■ **ITEMS**
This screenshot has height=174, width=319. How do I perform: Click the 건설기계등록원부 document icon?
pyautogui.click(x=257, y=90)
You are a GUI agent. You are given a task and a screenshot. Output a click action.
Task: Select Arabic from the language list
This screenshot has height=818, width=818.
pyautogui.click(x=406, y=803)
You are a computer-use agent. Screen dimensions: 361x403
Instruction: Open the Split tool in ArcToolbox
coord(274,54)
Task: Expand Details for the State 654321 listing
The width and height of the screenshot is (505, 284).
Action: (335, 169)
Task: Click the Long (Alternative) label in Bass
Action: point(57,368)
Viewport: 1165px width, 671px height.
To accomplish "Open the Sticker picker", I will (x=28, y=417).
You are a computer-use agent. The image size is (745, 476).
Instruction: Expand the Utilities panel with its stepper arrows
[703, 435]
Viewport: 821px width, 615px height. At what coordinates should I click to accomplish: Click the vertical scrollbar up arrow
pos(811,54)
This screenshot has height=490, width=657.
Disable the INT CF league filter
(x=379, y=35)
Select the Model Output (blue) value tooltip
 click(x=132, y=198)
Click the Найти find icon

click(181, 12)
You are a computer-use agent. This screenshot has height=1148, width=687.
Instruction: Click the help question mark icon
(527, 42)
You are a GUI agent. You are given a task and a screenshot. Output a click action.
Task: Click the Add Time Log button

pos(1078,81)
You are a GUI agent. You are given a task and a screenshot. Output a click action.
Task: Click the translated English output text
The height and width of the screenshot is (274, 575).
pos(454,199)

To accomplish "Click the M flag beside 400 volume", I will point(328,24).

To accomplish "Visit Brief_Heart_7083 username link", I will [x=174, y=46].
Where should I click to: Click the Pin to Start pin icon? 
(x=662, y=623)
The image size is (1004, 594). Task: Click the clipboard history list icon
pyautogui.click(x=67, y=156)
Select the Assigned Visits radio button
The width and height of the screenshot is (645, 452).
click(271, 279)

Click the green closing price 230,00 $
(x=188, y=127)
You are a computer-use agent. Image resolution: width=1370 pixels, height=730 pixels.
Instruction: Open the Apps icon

■ **REQUIREMENT**
Express the material from the line containing "Viewport: 821px width, 615px" up to and including the line containing "pos(454,199)" as a JSON list of strings, one string per line, leaving out blank lines.

■ **RESULT**
[
  "Viewport: 821px width, 615px height. At what coordinates should I click to accomplish: Click the vertical scrollbar up arrow",
  "pos(811,54)",
  "This screenshot has height=490, width=657.",
  "Disable the INT CF league filter",
  "(x=379, y=35)",
  "Select the Model Output (blue) value tooltip",
  " click(x=132, y=198)",
  "Click the Найти find icon",
  "click(181, 12)",
  "You are a computer-use agent. This screenshot has height=1148, width=687.",
  "Instruction: Click the help question mark icon",
  "(527, 42)",
  "You are a GUI agent. You are given a task and a screenshot. Output a click action.",
  "Task: Click the Add Time Log button",
  "pos(1078,81)",
  "You are a GUI agent. You are given a task and a screenshot. Output a click action.",
  "Task: Click the translated English output text",
  "The height and width of the screenshot is (274, 575).",
  "pos(454,199)"
]